With just five minutes left in the game, the score still 6-2 and Sophomore Mel Meyers in for the groggy Easterbrook, Illinois had the ball on its 19. A squat, bull-necked, 211-pound Illinois fullback, Bill Brown, barreled 20 yards up the middle on the first play. Alternately faking to Brown (younger brother of another damaging Illinois fullback, Jim Brown) and handing off to him, Meyers exploited to the utmost the then soft underbelly of the Badger line. He finally crossed everybody up by passing nine yards to Halfback Gary Kolb at the Badger one.
Two cracks at the line were unrewarding, but on third down, on a play called in the previous huddle in the race against time, Bad Bill Brown slashed off right tackle for a touchdown at the final gun. Gerry Wood, fellow Mendota, Ill. townsman of the Brown boys, kicked the conversion to make the score 9-6, and delirious Illinois students ripped down the goal posts.
Not the least of the day's paradoxes was the fact that thundering hold-the-line pleas by Wisconsin fans during the 81-yard Illinois drive contributed to the Badgers' defeat. By coolly holding up play when the din overrode his calls and receiving brief official time-outs for crowd-silencing, Meyers preserved additional precious seconds for his team's march. Well aware of the danger, Dale Hackbart and other Wisconsin men frantically gestured—in vain—for quiet.

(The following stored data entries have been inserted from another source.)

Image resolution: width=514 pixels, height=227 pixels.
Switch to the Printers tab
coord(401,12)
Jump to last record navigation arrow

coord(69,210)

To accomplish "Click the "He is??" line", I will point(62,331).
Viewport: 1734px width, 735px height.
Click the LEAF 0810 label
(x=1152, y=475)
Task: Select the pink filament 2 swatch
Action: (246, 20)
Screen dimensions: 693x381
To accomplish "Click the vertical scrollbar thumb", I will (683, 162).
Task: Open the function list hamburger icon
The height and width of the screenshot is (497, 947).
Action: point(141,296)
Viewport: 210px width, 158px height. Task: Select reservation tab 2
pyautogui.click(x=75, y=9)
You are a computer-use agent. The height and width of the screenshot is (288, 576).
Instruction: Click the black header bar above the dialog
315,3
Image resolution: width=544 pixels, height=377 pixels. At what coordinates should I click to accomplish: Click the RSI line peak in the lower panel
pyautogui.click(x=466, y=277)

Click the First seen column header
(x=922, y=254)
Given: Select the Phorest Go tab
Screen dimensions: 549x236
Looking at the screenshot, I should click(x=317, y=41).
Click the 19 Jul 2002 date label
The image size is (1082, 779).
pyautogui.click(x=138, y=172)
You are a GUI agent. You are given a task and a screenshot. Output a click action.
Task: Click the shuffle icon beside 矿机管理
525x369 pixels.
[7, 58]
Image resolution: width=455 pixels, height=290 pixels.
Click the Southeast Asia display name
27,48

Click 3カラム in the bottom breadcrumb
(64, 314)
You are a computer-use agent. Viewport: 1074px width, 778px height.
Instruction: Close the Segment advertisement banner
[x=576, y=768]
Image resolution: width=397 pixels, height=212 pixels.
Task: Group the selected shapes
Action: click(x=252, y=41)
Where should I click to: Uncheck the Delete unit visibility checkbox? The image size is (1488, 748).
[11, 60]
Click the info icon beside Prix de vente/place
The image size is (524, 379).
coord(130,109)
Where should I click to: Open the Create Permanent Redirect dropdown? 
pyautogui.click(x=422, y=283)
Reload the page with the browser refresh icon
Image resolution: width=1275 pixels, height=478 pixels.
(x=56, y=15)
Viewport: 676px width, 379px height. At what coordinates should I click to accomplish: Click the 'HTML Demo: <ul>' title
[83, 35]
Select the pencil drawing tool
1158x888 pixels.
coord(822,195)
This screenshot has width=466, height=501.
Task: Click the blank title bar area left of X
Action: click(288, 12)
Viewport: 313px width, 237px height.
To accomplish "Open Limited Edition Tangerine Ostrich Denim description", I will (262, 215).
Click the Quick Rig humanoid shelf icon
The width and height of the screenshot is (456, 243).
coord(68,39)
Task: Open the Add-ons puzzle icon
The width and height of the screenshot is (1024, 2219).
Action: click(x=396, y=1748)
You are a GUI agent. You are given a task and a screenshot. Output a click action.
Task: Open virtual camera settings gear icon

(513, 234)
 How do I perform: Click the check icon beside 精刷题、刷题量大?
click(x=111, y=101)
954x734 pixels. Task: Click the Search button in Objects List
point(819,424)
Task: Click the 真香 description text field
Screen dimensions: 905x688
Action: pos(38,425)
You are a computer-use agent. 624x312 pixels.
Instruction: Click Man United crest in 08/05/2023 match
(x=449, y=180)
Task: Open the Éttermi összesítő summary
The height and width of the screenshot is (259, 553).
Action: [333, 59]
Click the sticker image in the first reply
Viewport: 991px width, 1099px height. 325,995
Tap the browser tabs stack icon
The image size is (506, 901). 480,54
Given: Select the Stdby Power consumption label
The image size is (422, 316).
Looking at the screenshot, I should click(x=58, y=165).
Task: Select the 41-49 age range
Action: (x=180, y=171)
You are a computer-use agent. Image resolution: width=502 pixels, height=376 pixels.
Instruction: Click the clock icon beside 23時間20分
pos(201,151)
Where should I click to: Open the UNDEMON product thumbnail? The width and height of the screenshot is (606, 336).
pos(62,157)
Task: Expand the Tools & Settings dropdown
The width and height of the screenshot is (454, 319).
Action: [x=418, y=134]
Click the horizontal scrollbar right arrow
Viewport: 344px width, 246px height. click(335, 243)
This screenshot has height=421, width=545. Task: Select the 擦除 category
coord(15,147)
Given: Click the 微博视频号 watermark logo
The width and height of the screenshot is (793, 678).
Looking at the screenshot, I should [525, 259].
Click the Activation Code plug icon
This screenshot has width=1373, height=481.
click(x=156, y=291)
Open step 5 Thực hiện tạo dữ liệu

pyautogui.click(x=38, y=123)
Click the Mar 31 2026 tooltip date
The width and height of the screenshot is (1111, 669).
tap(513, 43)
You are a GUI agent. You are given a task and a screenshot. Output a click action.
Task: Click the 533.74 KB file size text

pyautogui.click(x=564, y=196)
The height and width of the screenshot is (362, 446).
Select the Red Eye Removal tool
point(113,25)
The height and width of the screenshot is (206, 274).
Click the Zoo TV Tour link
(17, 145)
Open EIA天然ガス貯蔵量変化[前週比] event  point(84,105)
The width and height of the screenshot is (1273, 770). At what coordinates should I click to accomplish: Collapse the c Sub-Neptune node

Bill Brown frisked through a shower and hurried off to keep a date in Mendota with his home-town fiancee. Brother Jim, looking like a Madison Avenue adman with buff raincoat and furled umbrella, grinned and said, "That Wisconsin line seemed to be a little vulnerable up the middle."
It certainly did. But the homely virtues could still prevail, and Wisconsin might yet go to Pasadena on New Year's Day. Wisconsin, Northwestern and Michigan State have identical 4-2 Big Ten records. Michigan State has completed its conference schedule—which is both a help and a hindrance to the Spartans. Should Wisconsin lose to or tie Minnesota this Saturday and Northwestern lose to or tie Illinois, Michigan State is on its way to Pasadena. But should either Wisconsin or Northwestern win, Michigan State is out. If either Wisconsin or Northwestern wins on Saturday and the other loses, the winner is automatically in. But if both win, then the Big Ten directors of athletics will vote to determine which represents the conference in the Rose Bowl. Either team might be selected, but the guess is that because of its victory over Northwestern the directors would vote for Wisconsin. On New Year's Day in California, then, either Washington or Oregon may well receive its first formal instruction in the Wisconsin Idea.